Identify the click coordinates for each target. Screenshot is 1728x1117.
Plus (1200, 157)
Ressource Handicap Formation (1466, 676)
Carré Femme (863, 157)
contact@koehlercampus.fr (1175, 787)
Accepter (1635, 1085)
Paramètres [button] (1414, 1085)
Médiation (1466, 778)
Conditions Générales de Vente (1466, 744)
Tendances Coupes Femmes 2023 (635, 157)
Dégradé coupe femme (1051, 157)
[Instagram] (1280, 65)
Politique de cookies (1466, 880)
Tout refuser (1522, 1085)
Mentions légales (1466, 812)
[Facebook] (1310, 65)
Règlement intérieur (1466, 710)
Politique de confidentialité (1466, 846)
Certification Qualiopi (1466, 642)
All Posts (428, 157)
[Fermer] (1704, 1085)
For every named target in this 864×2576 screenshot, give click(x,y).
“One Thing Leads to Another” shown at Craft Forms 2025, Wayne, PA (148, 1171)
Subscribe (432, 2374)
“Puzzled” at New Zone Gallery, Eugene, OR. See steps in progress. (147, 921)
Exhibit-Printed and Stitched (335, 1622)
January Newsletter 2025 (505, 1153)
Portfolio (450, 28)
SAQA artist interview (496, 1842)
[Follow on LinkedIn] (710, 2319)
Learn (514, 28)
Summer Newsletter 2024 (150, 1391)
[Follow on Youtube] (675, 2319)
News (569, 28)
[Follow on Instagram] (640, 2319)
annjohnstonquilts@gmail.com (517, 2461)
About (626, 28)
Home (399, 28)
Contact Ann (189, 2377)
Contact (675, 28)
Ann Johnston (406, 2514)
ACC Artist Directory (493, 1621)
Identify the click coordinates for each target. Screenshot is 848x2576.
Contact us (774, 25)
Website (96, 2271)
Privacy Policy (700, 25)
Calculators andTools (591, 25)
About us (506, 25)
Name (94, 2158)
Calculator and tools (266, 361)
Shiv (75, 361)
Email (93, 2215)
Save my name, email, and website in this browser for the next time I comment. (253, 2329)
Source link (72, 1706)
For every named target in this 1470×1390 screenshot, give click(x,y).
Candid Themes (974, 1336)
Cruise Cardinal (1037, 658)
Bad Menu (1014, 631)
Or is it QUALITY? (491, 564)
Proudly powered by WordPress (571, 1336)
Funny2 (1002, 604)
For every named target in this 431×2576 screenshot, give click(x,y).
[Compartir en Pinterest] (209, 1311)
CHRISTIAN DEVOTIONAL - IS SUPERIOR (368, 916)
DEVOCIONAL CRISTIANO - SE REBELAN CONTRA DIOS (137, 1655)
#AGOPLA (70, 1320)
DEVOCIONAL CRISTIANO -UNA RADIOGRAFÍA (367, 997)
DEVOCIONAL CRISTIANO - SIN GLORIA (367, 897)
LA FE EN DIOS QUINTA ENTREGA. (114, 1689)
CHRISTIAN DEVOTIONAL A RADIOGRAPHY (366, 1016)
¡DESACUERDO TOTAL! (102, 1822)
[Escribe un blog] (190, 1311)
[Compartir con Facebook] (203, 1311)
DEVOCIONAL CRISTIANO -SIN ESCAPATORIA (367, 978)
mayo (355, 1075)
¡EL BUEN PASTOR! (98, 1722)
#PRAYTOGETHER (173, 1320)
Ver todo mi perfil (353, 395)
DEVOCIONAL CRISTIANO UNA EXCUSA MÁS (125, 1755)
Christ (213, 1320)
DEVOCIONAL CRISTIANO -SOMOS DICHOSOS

================

- Task directions
What lines in the data include the string "CHRISTIAN"? Copy each one.

- Exercise response
CHRISTIAN DEVOTIONAL - IS SUPERIOR (368, 916)
CHRISTIAN DEVOTIONAL A RADIOGRAPHY (366, 1016)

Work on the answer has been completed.